Note that the “.aufs.xino” file is listed with an asterisk—this indicates that it is deleted. The (realloc) indicates that the inode the name references has been reallocated to another file.

The fls man page provides more background into the various options that can be passed to the command. For interactive use, particularly important fls arguments include:

  -d: Display deleted entries only

  -l: Display long version (like ls -l)

  -m: Display output in mactime input format with

  dir/ as the actual mount point of the image

  -p: Display full path for each file

  -r: Recurse on directory entries

  -u: Display undeleted entries only

  -z: Time zone of original machine (i.e. EST5EDT or GMT) (only useful with -l)

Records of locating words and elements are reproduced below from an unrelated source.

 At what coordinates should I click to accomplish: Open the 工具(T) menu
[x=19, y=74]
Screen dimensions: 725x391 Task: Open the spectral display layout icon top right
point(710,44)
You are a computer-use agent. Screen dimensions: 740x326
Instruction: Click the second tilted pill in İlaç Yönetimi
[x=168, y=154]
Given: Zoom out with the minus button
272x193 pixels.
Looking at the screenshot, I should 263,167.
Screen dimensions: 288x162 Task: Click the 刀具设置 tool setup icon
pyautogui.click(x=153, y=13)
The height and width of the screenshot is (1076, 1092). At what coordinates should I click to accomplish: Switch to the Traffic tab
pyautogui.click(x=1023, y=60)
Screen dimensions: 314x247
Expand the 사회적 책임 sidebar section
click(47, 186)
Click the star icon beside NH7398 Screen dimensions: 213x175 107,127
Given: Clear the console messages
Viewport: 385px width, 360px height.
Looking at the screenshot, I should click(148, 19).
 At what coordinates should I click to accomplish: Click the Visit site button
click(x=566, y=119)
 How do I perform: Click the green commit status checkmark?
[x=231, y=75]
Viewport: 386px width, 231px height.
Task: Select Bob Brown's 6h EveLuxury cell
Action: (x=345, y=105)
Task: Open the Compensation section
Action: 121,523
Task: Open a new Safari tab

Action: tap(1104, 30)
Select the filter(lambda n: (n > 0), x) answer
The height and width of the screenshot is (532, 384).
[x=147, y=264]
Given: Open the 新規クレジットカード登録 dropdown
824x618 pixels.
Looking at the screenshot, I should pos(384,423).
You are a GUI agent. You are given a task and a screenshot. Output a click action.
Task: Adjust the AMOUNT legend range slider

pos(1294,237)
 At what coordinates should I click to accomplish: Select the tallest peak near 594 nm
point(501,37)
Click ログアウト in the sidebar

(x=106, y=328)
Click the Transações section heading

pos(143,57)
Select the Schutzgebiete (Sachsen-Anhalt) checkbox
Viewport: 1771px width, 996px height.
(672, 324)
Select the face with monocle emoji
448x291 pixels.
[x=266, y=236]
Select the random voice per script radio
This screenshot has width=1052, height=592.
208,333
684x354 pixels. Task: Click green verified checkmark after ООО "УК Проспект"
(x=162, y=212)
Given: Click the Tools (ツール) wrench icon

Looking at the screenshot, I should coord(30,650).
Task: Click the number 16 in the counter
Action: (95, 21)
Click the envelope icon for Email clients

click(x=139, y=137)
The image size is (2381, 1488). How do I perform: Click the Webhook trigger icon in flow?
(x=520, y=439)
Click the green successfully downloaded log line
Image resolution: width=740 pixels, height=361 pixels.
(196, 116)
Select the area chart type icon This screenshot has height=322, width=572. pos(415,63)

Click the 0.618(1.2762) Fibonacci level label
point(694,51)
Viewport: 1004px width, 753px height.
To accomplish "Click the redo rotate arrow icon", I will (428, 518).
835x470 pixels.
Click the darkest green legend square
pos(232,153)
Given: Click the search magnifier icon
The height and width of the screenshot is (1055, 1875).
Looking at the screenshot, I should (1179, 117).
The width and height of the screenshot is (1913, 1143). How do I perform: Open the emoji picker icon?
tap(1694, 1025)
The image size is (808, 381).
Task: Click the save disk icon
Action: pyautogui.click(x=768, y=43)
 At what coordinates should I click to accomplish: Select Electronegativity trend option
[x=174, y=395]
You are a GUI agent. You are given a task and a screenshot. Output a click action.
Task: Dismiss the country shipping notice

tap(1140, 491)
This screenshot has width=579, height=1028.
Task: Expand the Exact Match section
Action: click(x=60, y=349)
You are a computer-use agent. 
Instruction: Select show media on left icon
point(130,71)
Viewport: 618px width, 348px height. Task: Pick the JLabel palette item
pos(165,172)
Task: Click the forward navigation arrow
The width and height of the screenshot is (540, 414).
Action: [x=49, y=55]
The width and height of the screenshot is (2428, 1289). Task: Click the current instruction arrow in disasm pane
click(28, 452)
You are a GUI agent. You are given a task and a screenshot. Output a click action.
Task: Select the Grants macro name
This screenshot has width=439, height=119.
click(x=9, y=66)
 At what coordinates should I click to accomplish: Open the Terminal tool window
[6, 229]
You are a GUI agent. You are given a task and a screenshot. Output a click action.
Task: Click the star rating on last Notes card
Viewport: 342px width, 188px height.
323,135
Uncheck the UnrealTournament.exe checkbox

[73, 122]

  -s seconds: Time skew of original machine (in seconds) (only useful with -l & -m)

Note that the time zone argument does not apply if you are using -m to create a mactime input file. This is only used when displaying time information to the console.

The ffind command finds file names that reference the provided metadata number. Using inode 20, which we located via the ifind command, we can discover the name associated with this inode.

user@forensics:~$ ffind ubnist1.casper-rw.gen3.aff 20

File name not found for inode

Unfortunately, no name currently points to this inode—it is orphaned. Just to sate our curiosity, we can check the adjacent inodes.

user@forensics:~$ ffind ubnist1.casper-rw.gen3.aff 19

/root/.pulse-cookie

user@forensics:~$ ffind ubnist1.casper-rw.gen3.aff 21

/root/.synaptic/lock

Miscellaneous Tools

The mactime command generates a timeline based on processing the bodyfile produced by ils and/or fls. To generate a timeline using the Sleuth Kit, first we need to generate the bodyfile. This is simply a specifically ordered pipe-delimited text file used as the input file for the mactime command.

user@forensics:~$ ils -em ubnist1.casper-rw.gen3.aff > ubnist1.bodyfile

user@forensics:~$ fls -r -m "/" ubnist1.casper-rw.gen3.aff >> ubnist1.bodyfile

This produces a text file with the metadata information of each file or inode on a single line.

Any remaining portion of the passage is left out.